:: Recorded data ::
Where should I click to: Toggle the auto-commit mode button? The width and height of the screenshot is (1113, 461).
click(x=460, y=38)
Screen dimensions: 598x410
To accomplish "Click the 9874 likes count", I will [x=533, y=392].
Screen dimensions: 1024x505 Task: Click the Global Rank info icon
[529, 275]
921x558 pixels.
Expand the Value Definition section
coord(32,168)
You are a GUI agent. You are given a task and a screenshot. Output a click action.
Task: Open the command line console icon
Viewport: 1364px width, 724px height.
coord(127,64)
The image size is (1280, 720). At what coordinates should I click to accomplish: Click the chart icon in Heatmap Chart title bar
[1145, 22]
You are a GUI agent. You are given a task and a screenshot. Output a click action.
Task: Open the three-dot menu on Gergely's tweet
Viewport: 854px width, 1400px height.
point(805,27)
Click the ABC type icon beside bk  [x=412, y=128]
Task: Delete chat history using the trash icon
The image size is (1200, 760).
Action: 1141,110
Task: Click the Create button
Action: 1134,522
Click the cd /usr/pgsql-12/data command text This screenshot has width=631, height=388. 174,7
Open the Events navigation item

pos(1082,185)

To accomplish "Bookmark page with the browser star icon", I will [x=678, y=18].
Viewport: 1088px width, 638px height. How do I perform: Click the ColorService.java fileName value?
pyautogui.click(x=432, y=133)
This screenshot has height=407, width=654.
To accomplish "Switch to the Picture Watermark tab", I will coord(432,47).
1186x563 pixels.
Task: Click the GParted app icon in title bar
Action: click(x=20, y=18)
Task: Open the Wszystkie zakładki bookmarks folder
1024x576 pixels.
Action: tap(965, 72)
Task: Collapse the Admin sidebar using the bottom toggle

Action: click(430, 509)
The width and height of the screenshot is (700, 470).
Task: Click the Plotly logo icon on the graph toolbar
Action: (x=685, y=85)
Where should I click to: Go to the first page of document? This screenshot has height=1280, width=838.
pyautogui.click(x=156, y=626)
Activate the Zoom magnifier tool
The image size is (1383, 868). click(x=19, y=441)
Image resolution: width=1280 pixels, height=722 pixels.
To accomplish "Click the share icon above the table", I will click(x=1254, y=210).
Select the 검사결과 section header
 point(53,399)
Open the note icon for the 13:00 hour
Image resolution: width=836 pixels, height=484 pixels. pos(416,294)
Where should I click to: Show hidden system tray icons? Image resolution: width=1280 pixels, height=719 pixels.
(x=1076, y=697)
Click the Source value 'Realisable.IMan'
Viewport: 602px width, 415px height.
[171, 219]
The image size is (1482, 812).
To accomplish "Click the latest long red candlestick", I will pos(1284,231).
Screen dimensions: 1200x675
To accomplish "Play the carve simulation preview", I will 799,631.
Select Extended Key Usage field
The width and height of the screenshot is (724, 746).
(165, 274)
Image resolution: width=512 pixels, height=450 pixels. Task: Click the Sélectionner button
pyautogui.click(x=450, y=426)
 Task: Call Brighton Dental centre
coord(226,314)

:: Aim of the task ::
Transcribe every record above exactly as written.

:: Problem solution ::
Where should I click to: Toggle the auto-commit mode button? The width and height of the screenshot is (1113, 461).
click(x=460, y=38)
Screen dimensions: 598x410
To accomplish "Click the 9874 likes count", I will [x=533, y=392].
Screen dimensions: 1024x505 Task: Click the Global Rank info icon
[529, 275]
921x558 pixels.
Expand the Value Definition section
coord(32,168)
You are a GUI agent. You are given a task and a screenshot. Output a click action.
Task: Open the command line console icon
Viewport: 1364px width, 724px height.
coord(127,64)
The image size is (1280, 720). At what coordinates should I click to accomplish: Click the chart icon in Heatmap Chart title bar
[1145, 22]
You are a GUI agent. You are given a task and a screenshot. Output a click action.
Task: Open the three-dot menu on Gergely's tweet
Viewport: 854px width, 1400px height.
point(805,27)
Click the ABC type icon beside bk  [x=412, y=128]
Task: Delete chat history using the trash icon
The image size is (1200, 760).
Action: 1141,110
Task: Click the Create button
Action: 1134,522
Click the cd /usr/pgsql-12/data command text This screenshot has width=631, height=388. 174,7
Open the Events navigation item

pos(1082,185)

To accomplish "Bookmark page with the browser star icon", I will [x=678, y=18].
Viewport: 1088px width, 638px height. How do I perform: Click the ColorService.java fileName value?
pyautogui.click(x=432, y=133)
This screenshot has height=407, width=654.
To accomplish "Switch to the Picture Watermark tab", I will coord(432,47).
1186x563 pixels.
Task: Click the GParted app icon in title bar
Action: click(x=20, y=18)
Task: Open the Wszystkie zakładki bookmarks folder
1024x576 pixels.
Action: tap(965, 72)
Task: Collapse the Admin sidebar using the bottom toggle

Action: click(430, 509)
The width and height of the screenshot is (700, 470).
Task: Click the Plotly logo icon on the graph toolbar
Action: (x=685, y=85)
Where should I click to: Go to the first page of document? This screenshot has height=1280, width=838.
pyautogui.click(x=156, y=626)
Activate the Zoom magnifier tool
The image size is (1383, 868). click(x=19, y=441)
Image resolution: width=1280 pixels, height=722 pixels.
To accomplish "Click the share icon above the table", I will click(x=1254, y=210).
Select the 검사결과 section header
 point(53,399)
Open the note icon for the 13:00 hour
Image resolution: width=836 pixels, height=484 pixels. pos(416,294)
Where should I click to: Show hidden system tray icons? Image resolution: width=1280 pixels, height=719 pixels.
(x=1076, y=697)
Click the Source value 'Realisable.IMan'
Viewport: 602px width, 415px height.
[171, 219]
The image size is (1482, 812).
To accomplish "Click the latest long red candlestick", I will pos(1284,231).
Screen dimensions: 1200x675
To accomplish "Play the carve simulation preview", I will 799,631.
Select Extended Key Usage field
The width and height of the screenshot is (724, 746).
(165, 274)
Image resolution: width=512 pixels, height=450 pixels. Task: Click the Sélectionner button
pyautogui.click(x=450, y=426)
 Task: Call Brighton Dental centre
coord(226,314)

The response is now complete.